Your assignment | Write the next part of the description of semiconductor device embodiments, starting right after its last sentence.

Passage provided |
Referring to FIG. 21 , an insulating structure 260 of a semiconductor device 100 b may include a gate capping layer 162, an insulating liner 164, a capping pattern 166, and a low-κ dielectric material 266 disposed on the insulating liner 164. For example, the low-κ dielectric material 266 may be disposed on an inner surface 164 a (and/or an outer surface 164 b) of the insulating liner 164. In an example embodiment, the low-κ dielectric material 266 may be disposed in the core region, and completely fill a space between the insulating liners 164 in the X-direction. The low-κ dielectric material 266 may be formed between the word lines 152 during the process of forming the capping material layer 166 p described with reference to FIG. 12 . An upper surface of the low-κ dielectric material 266 may be coplanar with an upper surface of the insulating liner 164 and an upper surface of the gate capping layer 162.
Referring to FIG. 22 , a back gate structure 120 of a semiconductor device 100 c may include a back gate dielectric layer, a back gate electrode 124, an upper capping layer 126 c on the back gate electrode 124, and the lower capping layer 128. In an example embodiment, unlike the embodiment shown in FIG. 3 , a back gate liner 127 may be omitted. For example, the upper capping layer 126 c may be on (may contact) an upper surface of the back gate electrode 124 and a side surface of the back gate dielectric layer 122 (without the back gate liner 127 therebetween).

Source data |
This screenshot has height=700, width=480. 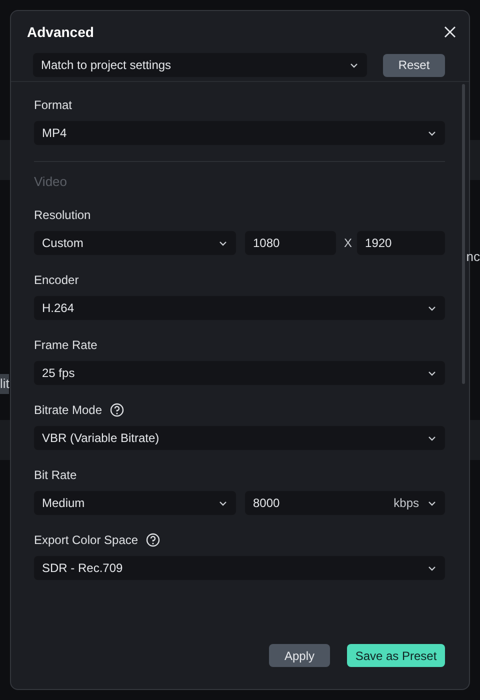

Result for this task |
In the wet etching process described with reference to FIG. 10 , a preliminary capping layer 126 p may include a material having etch selectivity with the sacrificial layer 160 p and may not be removed. For example, the preliminary capping layer 126 p may include silicon nitride. In the process of forming a liner material layer 164 p described with reference to FIG. 11 , the liner material layer 164 p may be formed on the preliminary capping layer 126 p and may not contact the back gate electrode 124. The preliminary capping layer 126 p after the etch-back process described with reference to FIG. 13 may be referred to as an upper capping layer 126 c.
Referring to FIG. 23 , a back gate structure 120 of a semiconductor device 100 d may include a back gate dielectric layer 122, a back gate electrode 124, an upper capping layer 126, a back gate liner 127, and a lower capping layer 128. In the wet etching process described with reference to FIG. 10 , at least one of an upper portion of the back gate dielectric layer 122 and an upper portion of the gate dielectric layer 150 may be etched.
In an example embodiment, a horizontal width (in the X-direction) of the back gate dielectric layer 122 may decrease upwardly. An upper end of the back gate dielectric layer 122 may be located on a level lower than an upper surface of the channel layer 140. A horizontal width (in the X-direction) of the upper capping layer 126 may decrease downwardly. A portion of the upper capping layer 126 may overlap the back gate dielectric layer 122 in a vertical direction (in the Z-direction). A portion of the back gate liner 127 may be in contact with the channel layer 140.
A semiconductor device 100 d may further include an insulating layer 163 d disposed on (e.g., in contact with) a side surface of the insulating structure 160 and an upper surface (e.g., the uppermost surface) of the gate dielectric layer 150. The insulating layer 163 d may contact a side surface of the channel layer 140 and a side surface of the gate capping layer 162. The insulating layer 163 d may also contact an upper surface of the gate dielectric layer 150. The insulating layer 163 d may include, for example, silicon nitride.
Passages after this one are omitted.